======== Provided data ========

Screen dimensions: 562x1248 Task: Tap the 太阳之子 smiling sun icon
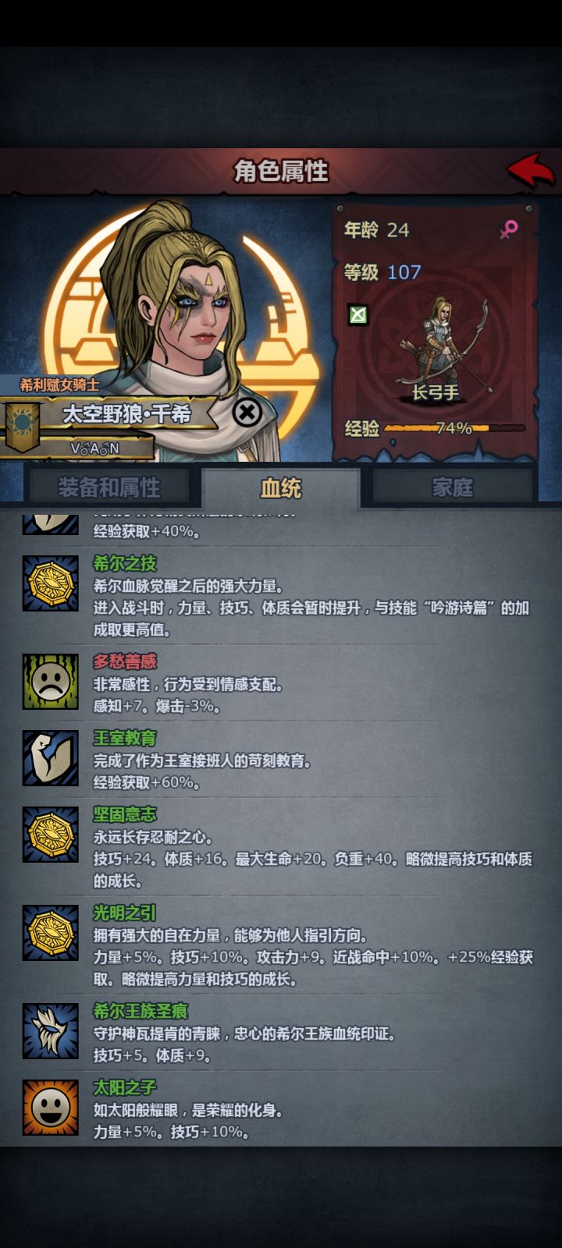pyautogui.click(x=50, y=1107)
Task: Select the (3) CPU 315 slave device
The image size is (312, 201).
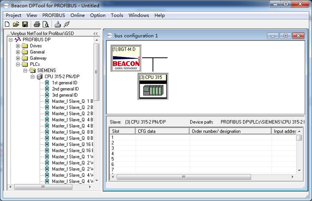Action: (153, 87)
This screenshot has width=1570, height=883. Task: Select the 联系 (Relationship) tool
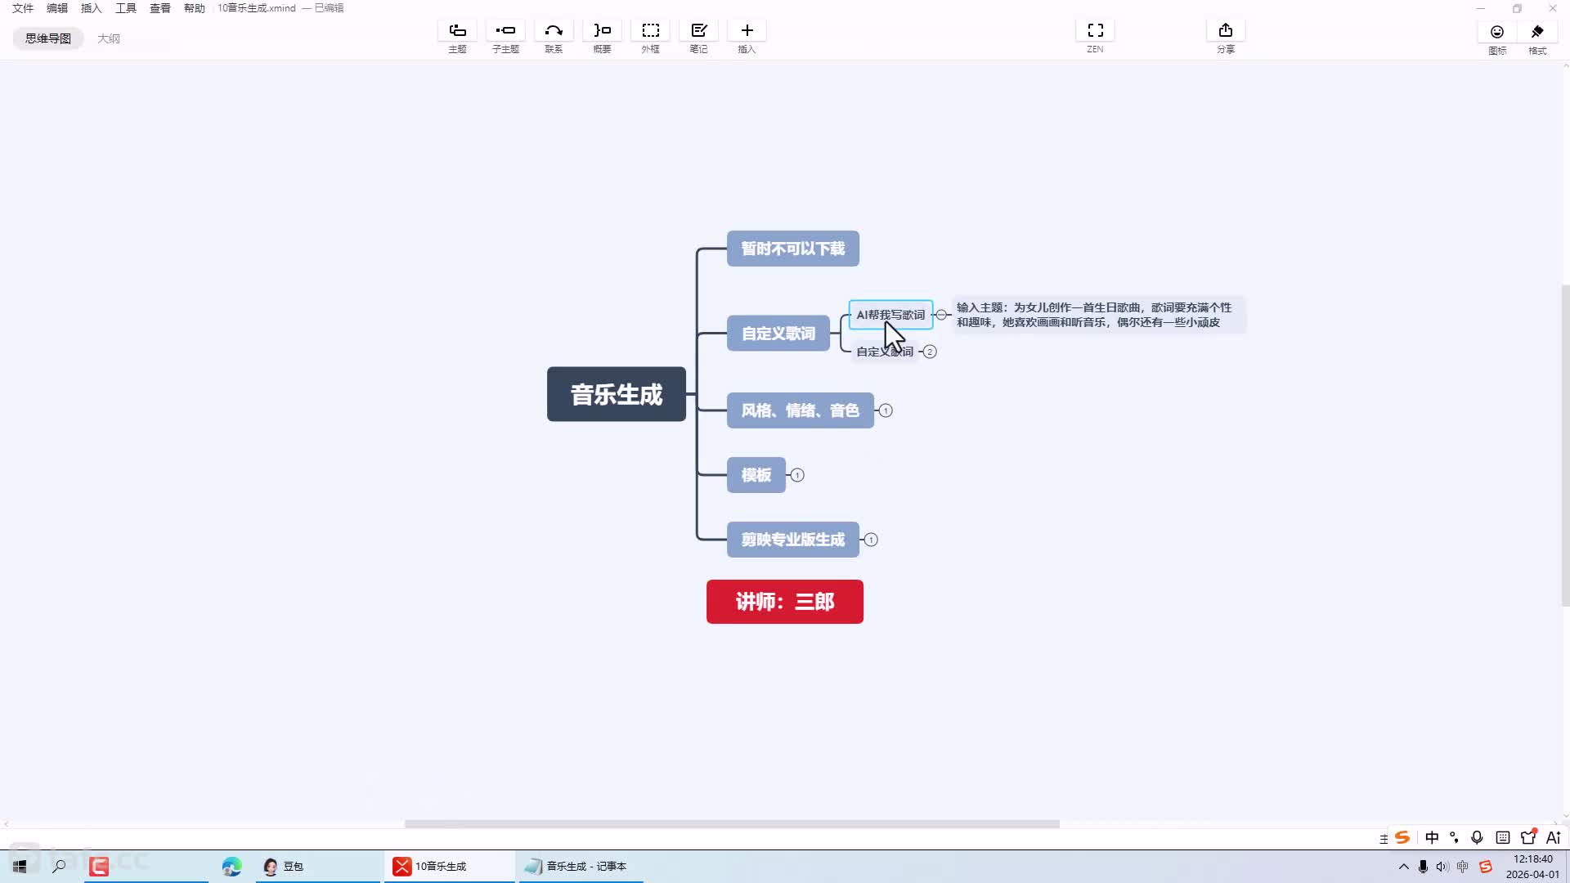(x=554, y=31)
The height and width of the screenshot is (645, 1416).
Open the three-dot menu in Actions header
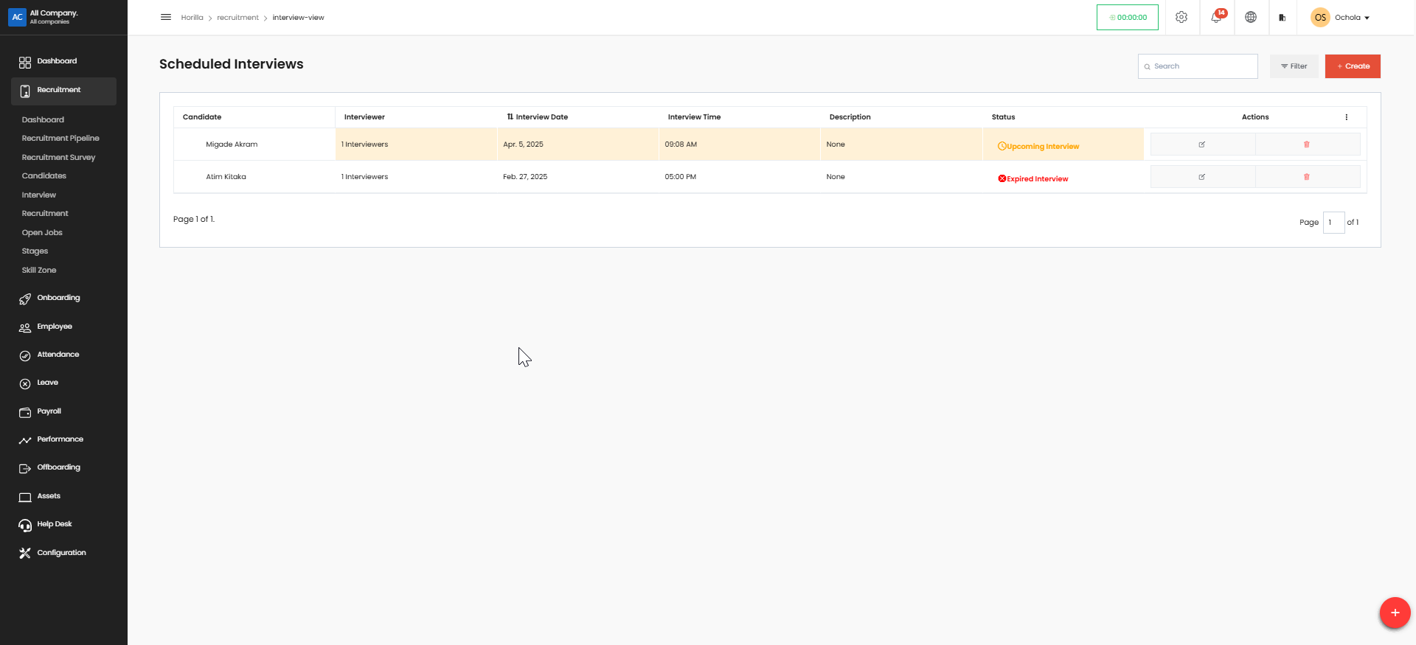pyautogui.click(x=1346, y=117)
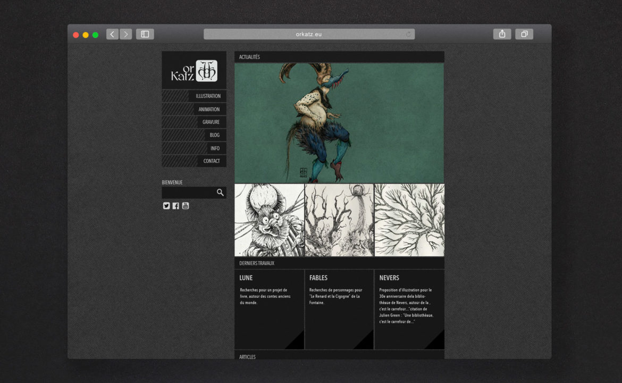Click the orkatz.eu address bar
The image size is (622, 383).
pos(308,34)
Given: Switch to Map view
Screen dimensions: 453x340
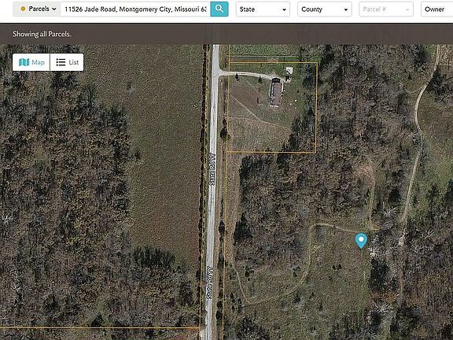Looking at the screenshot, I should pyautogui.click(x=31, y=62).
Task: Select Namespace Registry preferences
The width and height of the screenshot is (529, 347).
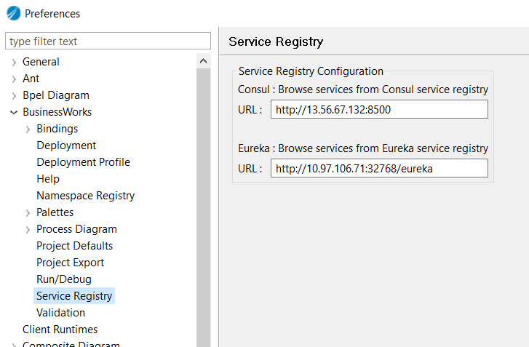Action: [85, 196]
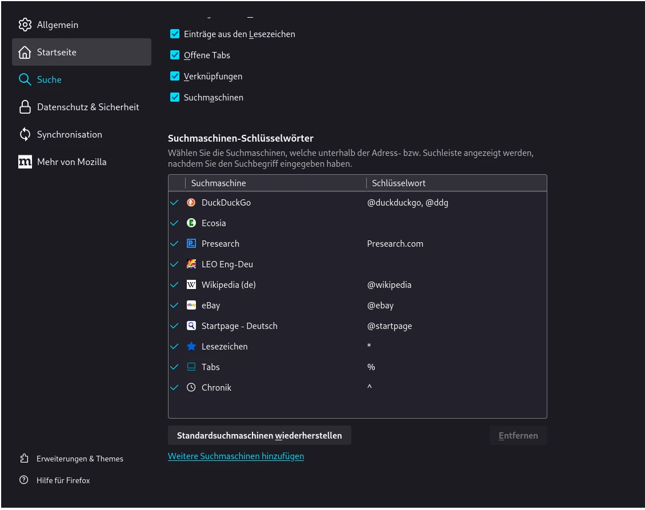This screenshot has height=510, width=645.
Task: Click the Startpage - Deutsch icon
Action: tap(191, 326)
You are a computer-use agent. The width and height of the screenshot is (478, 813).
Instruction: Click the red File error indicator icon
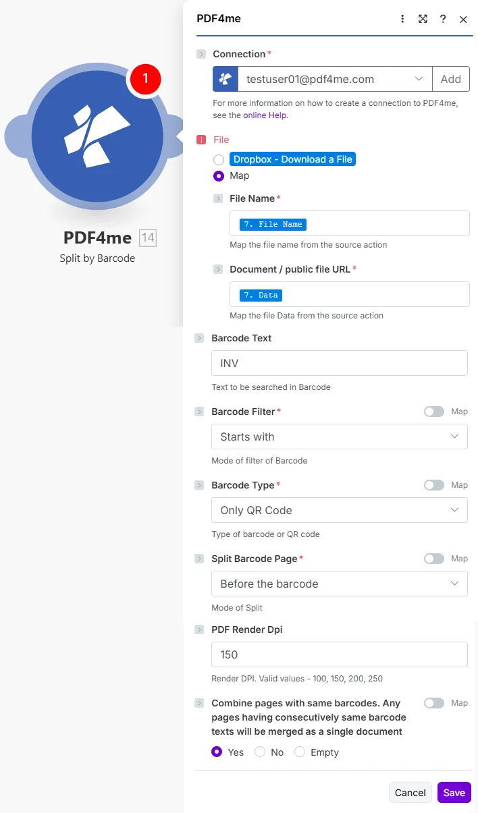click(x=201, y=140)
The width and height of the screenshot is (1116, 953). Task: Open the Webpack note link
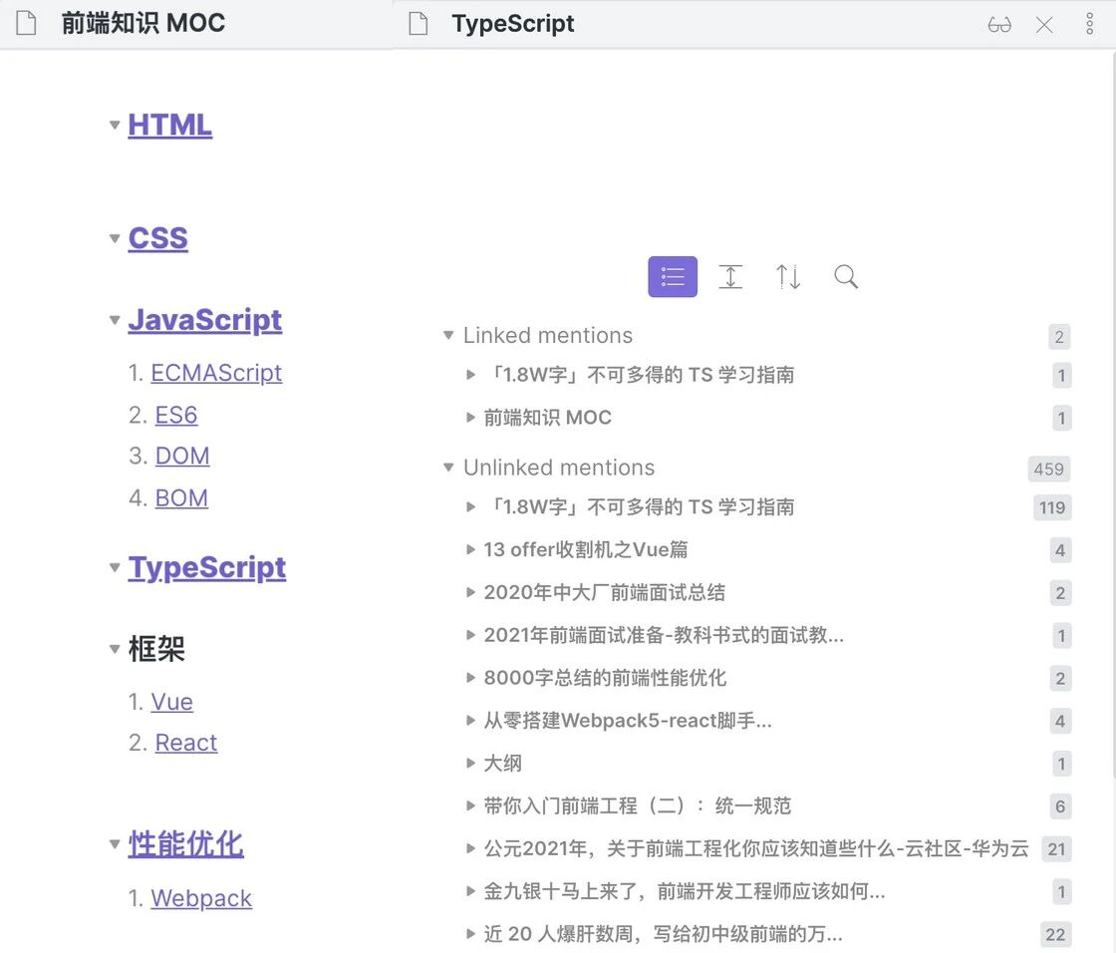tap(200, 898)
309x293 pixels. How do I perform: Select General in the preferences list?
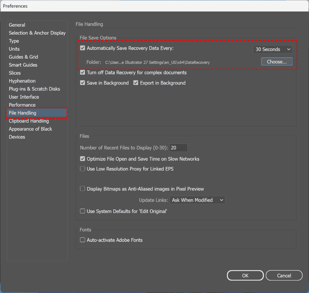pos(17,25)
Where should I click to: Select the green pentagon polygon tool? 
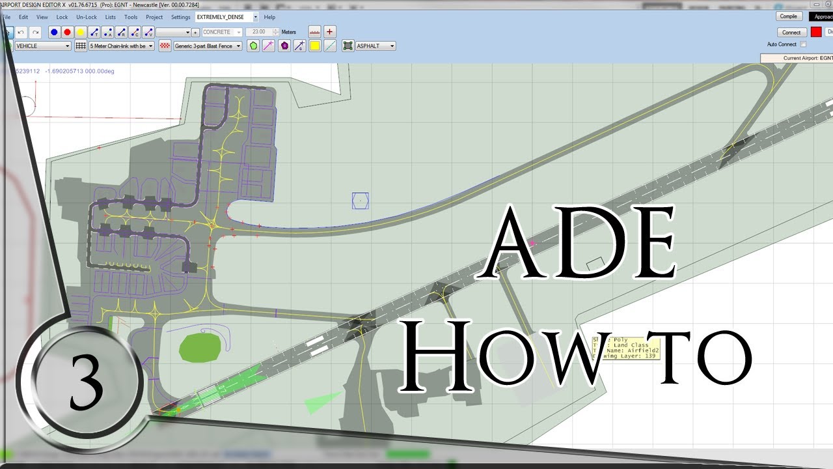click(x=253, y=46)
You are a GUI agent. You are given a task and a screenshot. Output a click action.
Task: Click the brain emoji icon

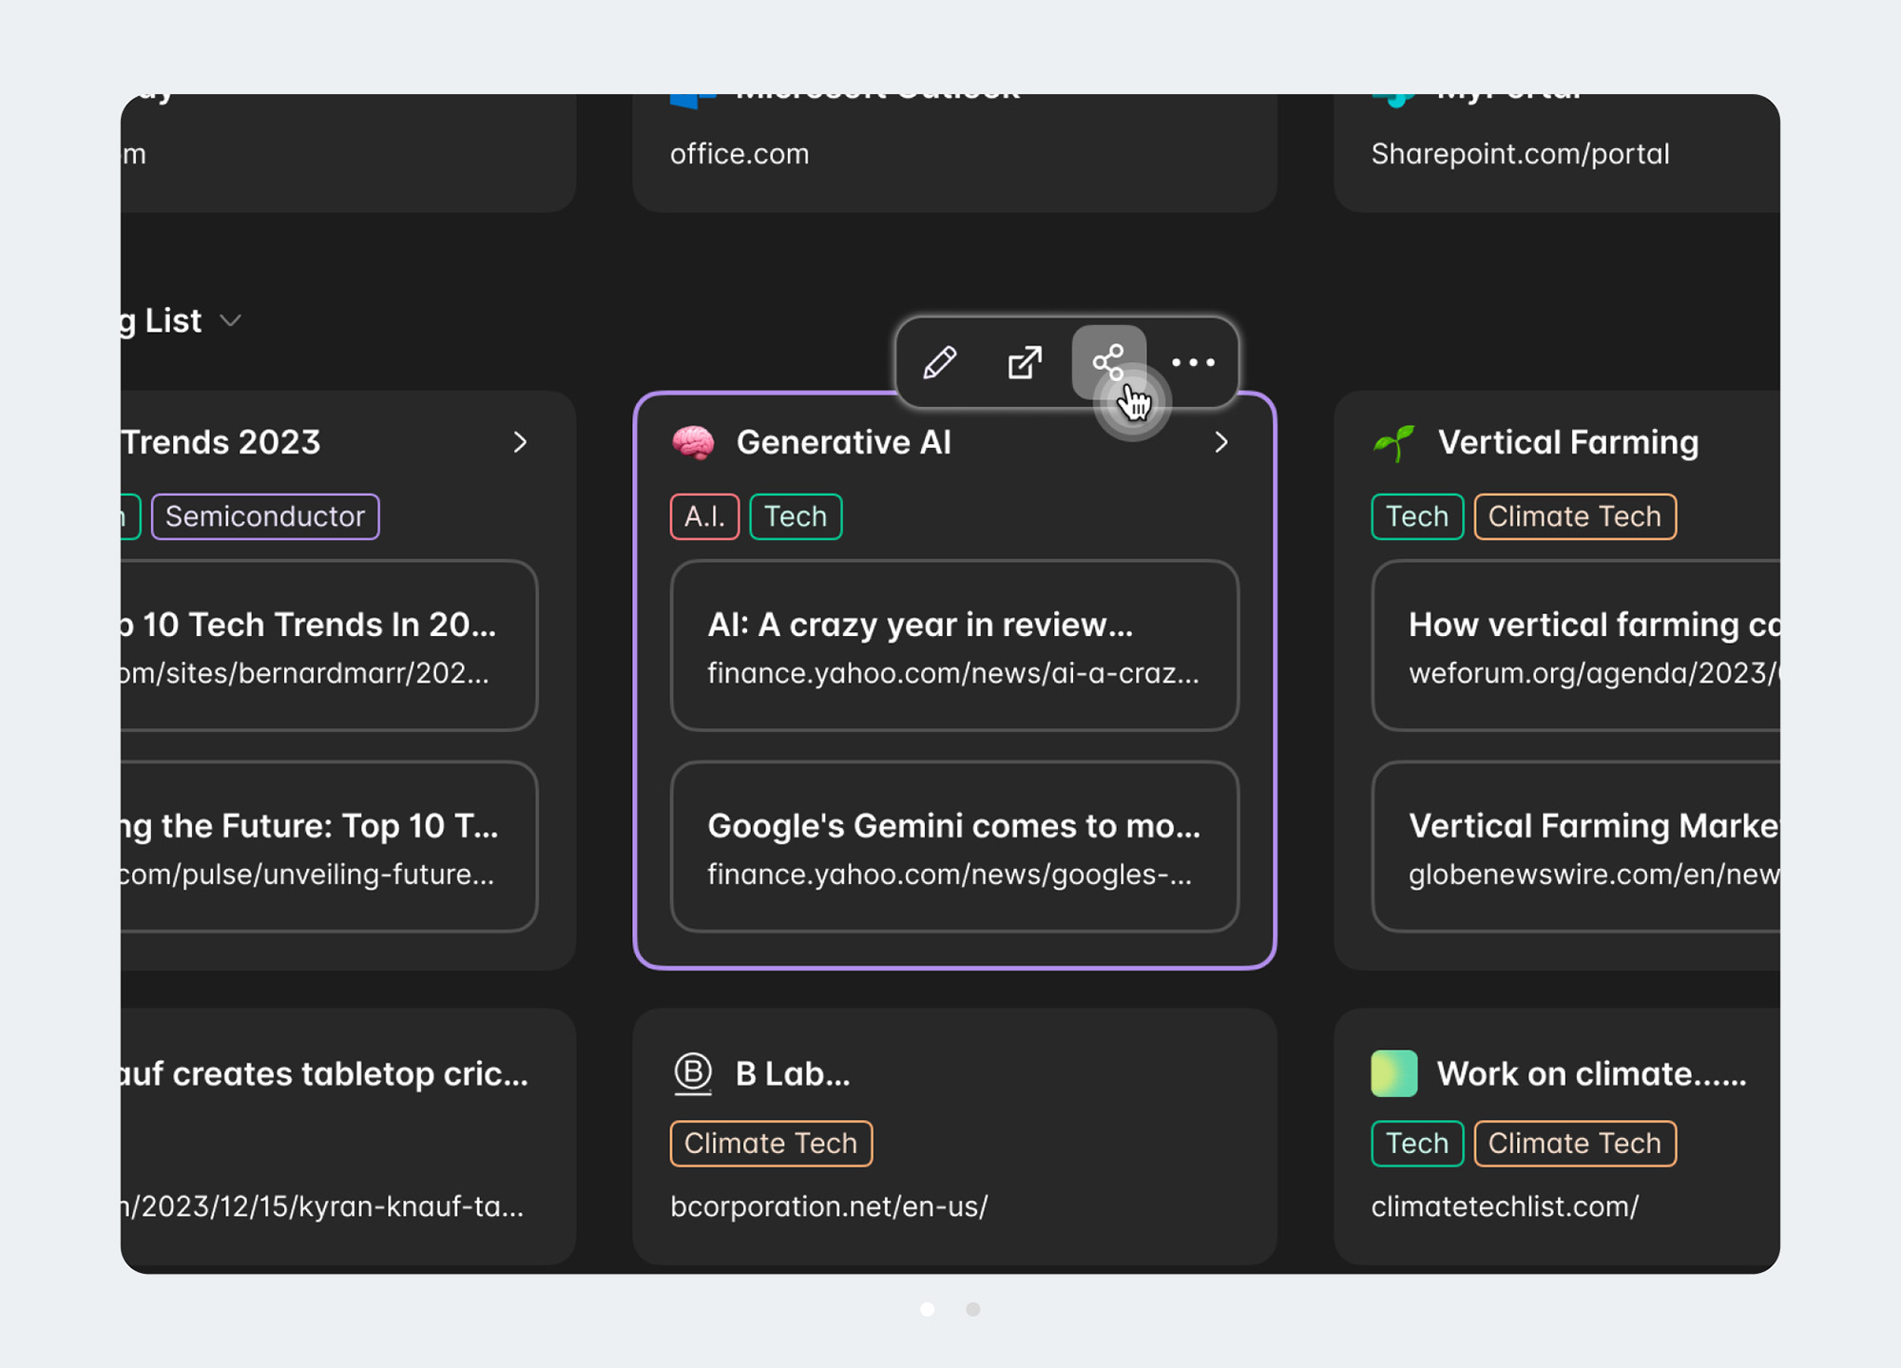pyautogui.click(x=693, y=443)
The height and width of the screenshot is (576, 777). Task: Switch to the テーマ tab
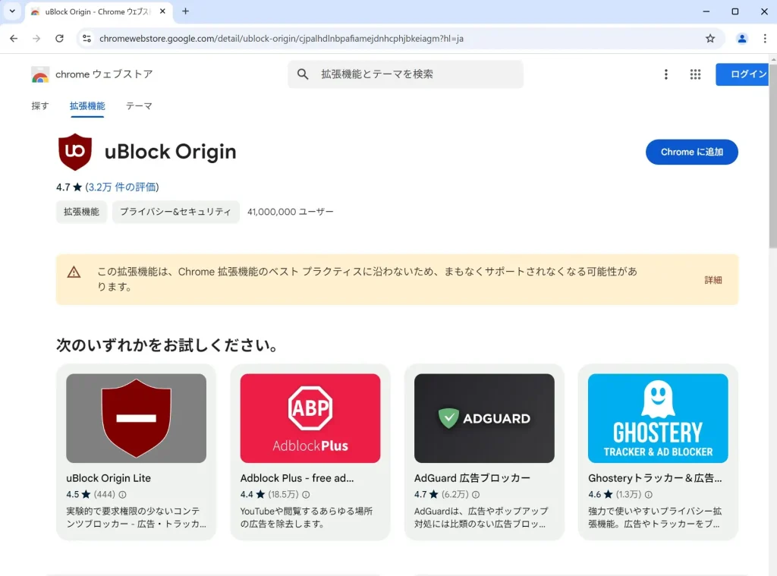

========

**Given instruction**
Retype every line of the listing above word for word, leaving out the pictures.

**Exercise answer**
Screen dimensions: 562x1248 Task: Tap the 太阳之子 smiling sun icon
pyautogui.click(x=50, y=1107)
Task: Select the (3) CPU 315 slave device
The image size is (312, 201).
Action: (153, 87)
This screenshot has width=1570, height=883. Task: Select the 联系 (Relationship) tool
(x=554, y=31)
The height and width of the screenshot is (645, 1416).
Open the three-dot menu in Actions header
pyautogui.click(x=1346, y=117)
Click the orkatz.eu address bar
The image size is (622, 383).
pos(308,34)
Given: Switch to Map view
Screen dimensions: 453x340
Looking at the screenshot, I should pyautogui.click(x=31, y=62).
Task: Select Namespace Registry preferences
The width and height of the screenshot is (529, 347).
Action: [85, 196]
This screenshot has height=510, width=645.
Task: Click the Startpage - Deutsch icon
Action: tap(191, 326)
You are a computer-use agent. The width and height of the screenshot is (478, 813).
Instruction: Click the red File error indicator icon
click(x=201, y=140)
The width and height of the screenshot is (1116, 953). Task: Open the Webpack note link
tap(200, 898)
309x293 pixels. How do I perform: Select General in the preferences list?
pos(17,25)
Where should I click to: Select the green pentagon polygon tool? 
click(x=253, y=46)
You are a GUI agent. You are given a task and a screenshot. Output a click action.
Task: Click the brain emoji icon

pyautogui.click(x=693, y=443)
The height and width of the screenshot is (576, 777). Task: Switch to the テーマ tab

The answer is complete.